Van 157. Eylem: Korku ve kaygılarla haklar engellenemez

Temel insan haklarından olan yaşama hakkının yanında en temel haklardan birisi de eğitim hakkıdır. Eğitim hakkı, Anayasanın 42. Maddesinde “Kimse, eğitim ve öğrenim hakkından yoksun bırakılamaz” şeklinde kesin hükme bağlanmıştır. Ne var ki anayasamızın bu maddesi ülkemizde sadece yazıda kalmış, uygulamada ise art niyetli uygulayıcılar tarafından kendilerine göre yorumlanarak genç kızlarımızın eğitim hakkı engellenmiştir.

CHP Genel Başkanı aylarca mitinglerinde başörtüsü sorununu kendilerinin çözeceğini söyleyip durdu. Sıra başörtüsü sorunun çözümüyle ilgili müzakerelere gelince ise yan çizmekten öteye gidemedi. En acısı ise, bu siyasi şovmenlerin uzantısı olan sözde bir eğitim sendikasının yaptığı basın açıklamasının ardından konuyu apar topar yargıya taşıması oldu. Sözde eğitim sendikası diyoruz. Çünkü özü yobaz ve gerici olan bu anlayış sadece ve sadece sergilenen bir orta oyunun kuklası olmaktan öte bir davranış ve hareket sergileyemedi. Açıklamalarının birçoğu insanların inanç hürriyetini kısıtlayıcı yönde olması ise bunun en güzel örneğidir. Aslında bu zihniyete en güzel cevabı merhum Mehmet Akif Ersoy, “Bacımın örtüsü batmakta zalimin gözüne; Acırım tükürüğe billah tükürsem yüzüne” sözleriyle yıllar önce vermişti.

Referandumla birlikte Türkiye’nin demokratikleşme yolunda ilerlemesi umut vericidir. Bu bağlamda YÖK’ün başörtüsü ile ilgili icraatları memnuniyet vericidir. Ancak halka rağmen kimileri korku pompalamaya devam etmektedir. Korku üretim merkezlerinden biri de 20.10.2010 günü yaptığı basın açıklamasıyla, kuvvetler ayrılığı ilkesini hiçe sayan, yasama organına emirler yağdıran ve tedbir uygulamakla tehdit eden Yargıtay Cumhuriyet Başsavcılığı olmuştur. Başsavcılığın açıklamasında, ”Dinsel inanç veya dinsel kurallarla doğrudan ilişki ve bağlantı kurularak yapılan düzenlemeler, hem devrim yasalarını, hem de laiklik ilkesini ilgilendirir. Yükseköğretim kurumlarındaki öğrencilerin giyimlerini düzenlerken türban kullanımına dinsel inanç nedeniyle geçerlilik tanımak, kamu hukuku alanındaki bir düzenlemeyi dinsel esaslara dayandırma suretiyle laiklik ilkesine aykırılık oluşturur” denildi. Bu sözler laiklik ilkesinin din düşmanlığı şeklinde yorumlanmasından başka bir şey değildir. O halde TBMM, laikliğin tanımın yapacak bir düzenlemeyle korku üretim merkezlerinin sesini kesmelidir.
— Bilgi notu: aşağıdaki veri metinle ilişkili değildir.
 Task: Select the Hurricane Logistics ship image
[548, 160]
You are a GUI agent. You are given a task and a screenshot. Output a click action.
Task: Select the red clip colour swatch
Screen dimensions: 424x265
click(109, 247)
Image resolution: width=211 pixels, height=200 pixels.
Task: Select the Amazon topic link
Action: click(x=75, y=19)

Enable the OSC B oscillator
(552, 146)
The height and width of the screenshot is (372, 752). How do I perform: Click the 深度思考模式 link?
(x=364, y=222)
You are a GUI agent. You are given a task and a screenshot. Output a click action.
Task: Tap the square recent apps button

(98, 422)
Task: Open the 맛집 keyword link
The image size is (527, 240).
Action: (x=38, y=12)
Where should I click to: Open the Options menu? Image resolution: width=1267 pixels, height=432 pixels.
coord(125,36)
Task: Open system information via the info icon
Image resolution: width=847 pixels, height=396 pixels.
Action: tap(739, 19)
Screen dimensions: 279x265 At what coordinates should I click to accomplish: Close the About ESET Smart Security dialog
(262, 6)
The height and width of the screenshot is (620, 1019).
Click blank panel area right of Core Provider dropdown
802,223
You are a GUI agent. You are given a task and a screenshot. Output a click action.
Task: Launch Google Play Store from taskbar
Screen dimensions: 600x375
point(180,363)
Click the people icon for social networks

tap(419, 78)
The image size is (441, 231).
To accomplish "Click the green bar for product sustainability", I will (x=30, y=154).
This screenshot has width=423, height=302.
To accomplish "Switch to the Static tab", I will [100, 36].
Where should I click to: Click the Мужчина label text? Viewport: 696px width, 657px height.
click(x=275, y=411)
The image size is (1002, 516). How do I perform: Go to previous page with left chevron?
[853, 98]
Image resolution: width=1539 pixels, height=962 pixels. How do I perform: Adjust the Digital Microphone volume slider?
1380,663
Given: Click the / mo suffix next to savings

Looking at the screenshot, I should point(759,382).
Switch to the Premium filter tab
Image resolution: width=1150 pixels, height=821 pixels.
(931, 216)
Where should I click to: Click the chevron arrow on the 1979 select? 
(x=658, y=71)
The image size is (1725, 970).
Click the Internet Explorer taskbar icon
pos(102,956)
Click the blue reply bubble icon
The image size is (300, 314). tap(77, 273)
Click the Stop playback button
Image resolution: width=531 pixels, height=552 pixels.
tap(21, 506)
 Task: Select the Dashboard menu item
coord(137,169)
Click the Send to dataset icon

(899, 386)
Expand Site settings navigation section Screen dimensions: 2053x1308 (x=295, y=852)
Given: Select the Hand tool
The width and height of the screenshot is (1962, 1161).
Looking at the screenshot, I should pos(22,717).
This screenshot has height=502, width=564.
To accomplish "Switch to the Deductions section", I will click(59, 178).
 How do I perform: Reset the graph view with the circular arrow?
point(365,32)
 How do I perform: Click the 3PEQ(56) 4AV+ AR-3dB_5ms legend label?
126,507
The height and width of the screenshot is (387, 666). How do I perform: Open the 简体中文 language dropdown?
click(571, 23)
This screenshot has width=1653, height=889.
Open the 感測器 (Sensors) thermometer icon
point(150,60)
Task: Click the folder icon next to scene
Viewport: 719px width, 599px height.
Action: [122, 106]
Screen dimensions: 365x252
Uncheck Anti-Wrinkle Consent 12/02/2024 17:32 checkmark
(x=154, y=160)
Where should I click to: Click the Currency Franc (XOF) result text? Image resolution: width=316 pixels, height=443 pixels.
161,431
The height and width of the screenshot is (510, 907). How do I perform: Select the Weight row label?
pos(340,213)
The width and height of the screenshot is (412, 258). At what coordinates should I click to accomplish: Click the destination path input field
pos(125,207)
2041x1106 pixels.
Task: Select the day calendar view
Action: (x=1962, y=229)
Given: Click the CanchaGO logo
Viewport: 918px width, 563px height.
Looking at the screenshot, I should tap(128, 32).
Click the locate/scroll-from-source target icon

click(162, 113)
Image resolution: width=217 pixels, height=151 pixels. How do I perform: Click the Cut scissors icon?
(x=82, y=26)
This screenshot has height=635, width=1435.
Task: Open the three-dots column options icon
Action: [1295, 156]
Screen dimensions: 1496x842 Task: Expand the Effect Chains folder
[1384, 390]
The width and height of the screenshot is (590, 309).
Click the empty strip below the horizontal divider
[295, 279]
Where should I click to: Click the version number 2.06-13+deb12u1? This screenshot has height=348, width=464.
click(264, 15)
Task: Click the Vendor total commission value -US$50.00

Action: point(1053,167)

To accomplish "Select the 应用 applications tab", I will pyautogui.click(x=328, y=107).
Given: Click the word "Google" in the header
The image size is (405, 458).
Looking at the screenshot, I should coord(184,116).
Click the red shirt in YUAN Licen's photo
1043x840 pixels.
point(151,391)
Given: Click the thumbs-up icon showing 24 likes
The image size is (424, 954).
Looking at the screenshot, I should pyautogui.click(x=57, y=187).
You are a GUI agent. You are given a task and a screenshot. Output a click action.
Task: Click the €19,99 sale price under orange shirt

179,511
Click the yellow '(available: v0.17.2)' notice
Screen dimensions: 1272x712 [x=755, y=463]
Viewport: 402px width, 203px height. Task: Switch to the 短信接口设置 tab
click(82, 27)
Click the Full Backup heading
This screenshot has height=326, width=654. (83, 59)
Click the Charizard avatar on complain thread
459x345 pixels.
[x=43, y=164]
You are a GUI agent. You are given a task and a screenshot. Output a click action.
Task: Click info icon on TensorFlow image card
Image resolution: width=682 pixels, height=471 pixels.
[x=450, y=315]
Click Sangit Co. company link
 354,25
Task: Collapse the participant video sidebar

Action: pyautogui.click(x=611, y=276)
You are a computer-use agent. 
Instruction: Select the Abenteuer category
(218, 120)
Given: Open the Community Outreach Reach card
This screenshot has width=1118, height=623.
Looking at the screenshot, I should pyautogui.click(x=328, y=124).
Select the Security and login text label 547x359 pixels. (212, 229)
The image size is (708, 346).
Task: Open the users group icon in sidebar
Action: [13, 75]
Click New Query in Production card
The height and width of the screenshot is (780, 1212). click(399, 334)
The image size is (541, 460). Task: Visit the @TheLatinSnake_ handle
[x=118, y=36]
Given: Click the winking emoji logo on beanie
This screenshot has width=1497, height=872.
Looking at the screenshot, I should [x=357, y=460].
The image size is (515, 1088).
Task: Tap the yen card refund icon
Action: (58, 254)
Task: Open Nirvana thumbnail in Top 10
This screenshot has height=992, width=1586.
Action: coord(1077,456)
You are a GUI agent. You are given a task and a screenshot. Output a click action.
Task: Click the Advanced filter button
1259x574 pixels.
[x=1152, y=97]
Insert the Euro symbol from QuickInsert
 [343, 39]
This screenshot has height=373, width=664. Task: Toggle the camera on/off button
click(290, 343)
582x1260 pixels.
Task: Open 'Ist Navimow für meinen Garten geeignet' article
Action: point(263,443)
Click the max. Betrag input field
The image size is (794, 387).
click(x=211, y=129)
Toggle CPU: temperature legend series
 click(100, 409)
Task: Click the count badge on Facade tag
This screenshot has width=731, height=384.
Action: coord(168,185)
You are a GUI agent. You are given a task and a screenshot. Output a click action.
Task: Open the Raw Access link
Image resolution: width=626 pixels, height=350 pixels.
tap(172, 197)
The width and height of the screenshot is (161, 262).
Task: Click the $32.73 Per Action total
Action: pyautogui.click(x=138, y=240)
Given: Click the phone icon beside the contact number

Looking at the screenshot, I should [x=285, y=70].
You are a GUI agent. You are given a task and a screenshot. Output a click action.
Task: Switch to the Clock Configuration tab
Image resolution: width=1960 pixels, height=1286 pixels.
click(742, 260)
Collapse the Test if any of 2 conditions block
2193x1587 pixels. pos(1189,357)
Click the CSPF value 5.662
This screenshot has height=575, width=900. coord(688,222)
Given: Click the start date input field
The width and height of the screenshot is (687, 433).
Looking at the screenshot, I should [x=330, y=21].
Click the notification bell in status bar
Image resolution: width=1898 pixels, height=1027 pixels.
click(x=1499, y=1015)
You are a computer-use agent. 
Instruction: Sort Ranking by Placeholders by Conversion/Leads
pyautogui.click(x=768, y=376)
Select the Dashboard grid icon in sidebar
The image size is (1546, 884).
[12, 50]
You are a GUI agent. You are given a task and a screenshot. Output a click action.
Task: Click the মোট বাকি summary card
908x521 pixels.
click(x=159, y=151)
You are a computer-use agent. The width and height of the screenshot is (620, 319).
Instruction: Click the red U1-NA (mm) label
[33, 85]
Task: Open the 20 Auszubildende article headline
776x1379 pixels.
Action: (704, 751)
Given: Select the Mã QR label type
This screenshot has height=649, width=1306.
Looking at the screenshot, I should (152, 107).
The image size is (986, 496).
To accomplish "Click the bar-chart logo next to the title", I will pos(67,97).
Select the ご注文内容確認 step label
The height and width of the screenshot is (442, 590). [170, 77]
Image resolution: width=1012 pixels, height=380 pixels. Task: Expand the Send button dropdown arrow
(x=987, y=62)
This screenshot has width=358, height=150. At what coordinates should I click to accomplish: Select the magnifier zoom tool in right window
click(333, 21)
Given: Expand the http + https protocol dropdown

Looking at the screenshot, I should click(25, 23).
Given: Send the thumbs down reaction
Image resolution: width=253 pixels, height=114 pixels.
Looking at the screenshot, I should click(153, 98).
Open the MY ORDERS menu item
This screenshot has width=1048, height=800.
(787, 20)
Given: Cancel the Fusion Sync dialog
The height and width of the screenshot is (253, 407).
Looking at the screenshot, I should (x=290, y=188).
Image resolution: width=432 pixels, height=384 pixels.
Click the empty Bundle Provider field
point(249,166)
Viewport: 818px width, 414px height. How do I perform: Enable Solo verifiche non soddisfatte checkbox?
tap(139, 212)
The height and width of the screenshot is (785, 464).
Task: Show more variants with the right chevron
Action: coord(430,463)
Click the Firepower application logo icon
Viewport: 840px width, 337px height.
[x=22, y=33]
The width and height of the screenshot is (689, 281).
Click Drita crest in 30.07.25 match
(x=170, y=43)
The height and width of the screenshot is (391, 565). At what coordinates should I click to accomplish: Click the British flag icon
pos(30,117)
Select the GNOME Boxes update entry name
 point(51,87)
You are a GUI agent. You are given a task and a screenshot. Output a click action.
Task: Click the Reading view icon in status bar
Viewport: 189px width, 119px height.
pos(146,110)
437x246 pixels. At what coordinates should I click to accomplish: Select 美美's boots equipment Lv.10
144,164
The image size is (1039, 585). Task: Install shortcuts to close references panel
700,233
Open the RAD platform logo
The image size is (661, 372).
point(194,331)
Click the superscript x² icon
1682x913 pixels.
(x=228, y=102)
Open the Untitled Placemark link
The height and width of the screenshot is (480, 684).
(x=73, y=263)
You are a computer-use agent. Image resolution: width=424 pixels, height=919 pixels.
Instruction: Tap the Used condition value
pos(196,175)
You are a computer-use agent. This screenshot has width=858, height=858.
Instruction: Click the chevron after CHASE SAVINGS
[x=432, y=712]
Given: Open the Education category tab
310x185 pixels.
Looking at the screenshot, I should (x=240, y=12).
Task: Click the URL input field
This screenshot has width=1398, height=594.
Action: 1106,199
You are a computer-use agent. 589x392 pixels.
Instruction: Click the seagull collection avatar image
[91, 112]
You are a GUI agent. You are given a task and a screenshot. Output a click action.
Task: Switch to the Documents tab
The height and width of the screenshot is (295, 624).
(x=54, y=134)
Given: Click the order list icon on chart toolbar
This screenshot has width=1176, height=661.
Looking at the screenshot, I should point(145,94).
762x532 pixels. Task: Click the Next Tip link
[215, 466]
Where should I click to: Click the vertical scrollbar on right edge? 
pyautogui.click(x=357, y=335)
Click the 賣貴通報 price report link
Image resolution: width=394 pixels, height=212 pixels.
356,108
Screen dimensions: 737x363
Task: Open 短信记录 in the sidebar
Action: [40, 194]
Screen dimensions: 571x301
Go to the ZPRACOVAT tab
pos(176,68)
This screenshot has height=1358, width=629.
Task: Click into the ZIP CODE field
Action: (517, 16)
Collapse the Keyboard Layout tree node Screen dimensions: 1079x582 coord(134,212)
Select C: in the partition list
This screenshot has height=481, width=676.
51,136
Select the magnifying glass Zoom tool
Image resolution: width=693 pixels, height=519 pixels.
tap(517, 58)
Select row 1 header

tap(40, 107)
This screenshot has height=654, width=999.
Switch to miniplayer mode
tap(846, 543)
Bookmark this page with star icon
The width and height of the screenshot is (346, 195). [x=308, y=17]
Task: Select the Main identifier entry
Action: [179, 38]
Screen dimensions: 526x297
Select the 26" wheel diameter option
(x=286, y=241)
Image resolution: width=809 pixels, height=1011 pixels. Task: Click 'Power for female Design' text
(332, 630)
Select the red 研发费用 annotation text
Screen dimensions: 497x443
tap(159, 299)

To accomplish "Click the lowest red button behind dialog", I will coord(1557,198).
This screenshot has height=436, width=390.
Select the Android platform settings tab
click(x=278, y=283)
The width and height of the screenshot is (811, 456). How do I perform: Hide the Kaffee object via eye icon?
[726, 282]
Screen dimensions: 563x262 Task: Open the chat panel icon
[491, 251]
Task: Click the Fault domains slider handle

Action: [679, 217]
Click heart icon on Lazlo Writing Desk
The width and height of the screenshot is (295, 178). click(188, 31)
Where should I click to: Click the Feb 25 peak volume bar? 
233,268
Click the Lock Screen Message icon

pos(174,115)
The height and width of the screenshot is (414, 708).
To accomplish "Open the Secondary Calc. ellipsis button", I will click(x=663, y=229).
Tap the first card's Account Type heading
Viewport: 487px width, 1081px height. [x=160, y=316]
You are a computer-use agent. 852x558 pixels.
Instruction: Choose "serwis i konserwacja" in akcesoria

Ülkemizin ve bölgemizin en önemli sorunlarından olan Kürt sorunu insan hakları ekseninde çözüme kavuşturulmalıdır. Eylemsizlik sürecinin uzatılması sorunun çözümü için uygun bir zemin teşkil etmektedir. Çözüm, hiçbir korku ve kaygının etkisinde kalmadan, 73 milyon insanımızın İslami ve insani bütün haklardan yararlandırılmasından geçmektedir. Yıllardır ötekileştirilen kesimlerin İslami, insani ve demokratik hakları iade edilmeli, bütün vatandaşlarımız birinci sınıf muamelesi görmelidir. Son zamanlarda yaşanan terör olayları barış çabalarını baltalamaya, terörden nemalanan çevrelere rant sağlamaya yöneliktir. Bu nedenle Taksim’de gerçekleştirilen terör saldırısını şiddetle kınıyoruz.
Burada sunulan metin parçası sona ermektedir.